SUPPLIED RECORDS:

--- Begin ---

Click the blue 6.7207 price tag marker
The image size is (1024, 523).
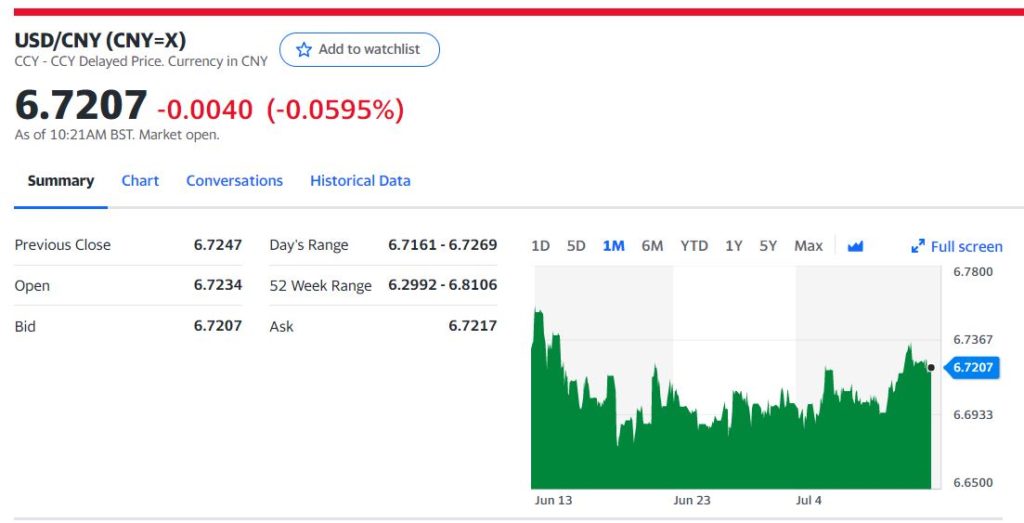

--- End ---
--- Begin ---

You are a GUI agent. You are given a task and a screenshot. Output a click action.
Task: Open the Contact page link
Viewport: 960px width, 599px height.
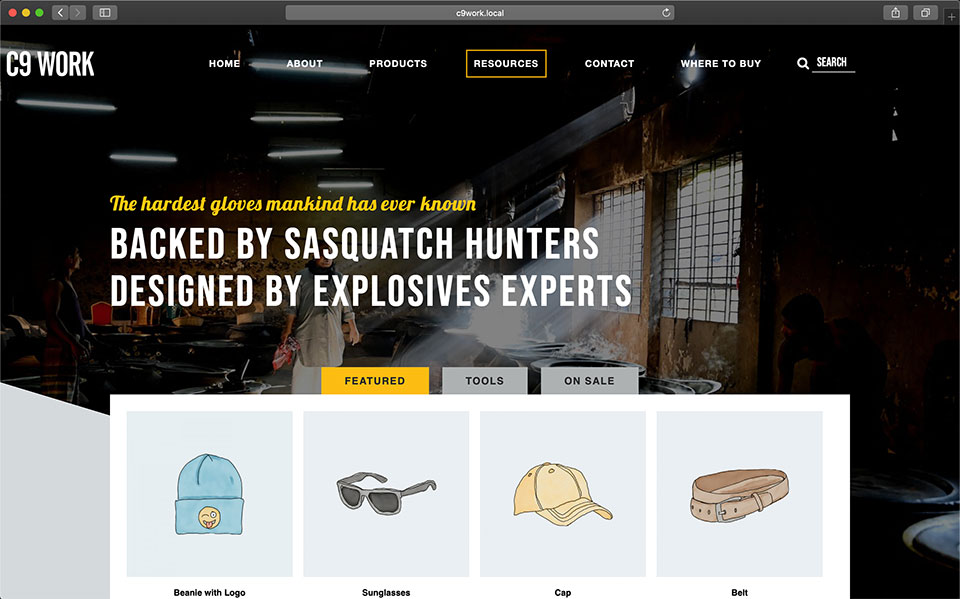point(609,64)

--- End ---

Reproduce the entry lines starting at the line containing "You are a GUI" and ending at the line containing "point(609,64)". Replace "Contact" with "About", keep everything else unchanged, and leave the pictures out.

RIGHT ANSWER:
You are a GUI agent. You are given a task and a screenshot. Output a click action.
Task: Open the About page link
Viewport: 960px width, 599px height.
point(609,64)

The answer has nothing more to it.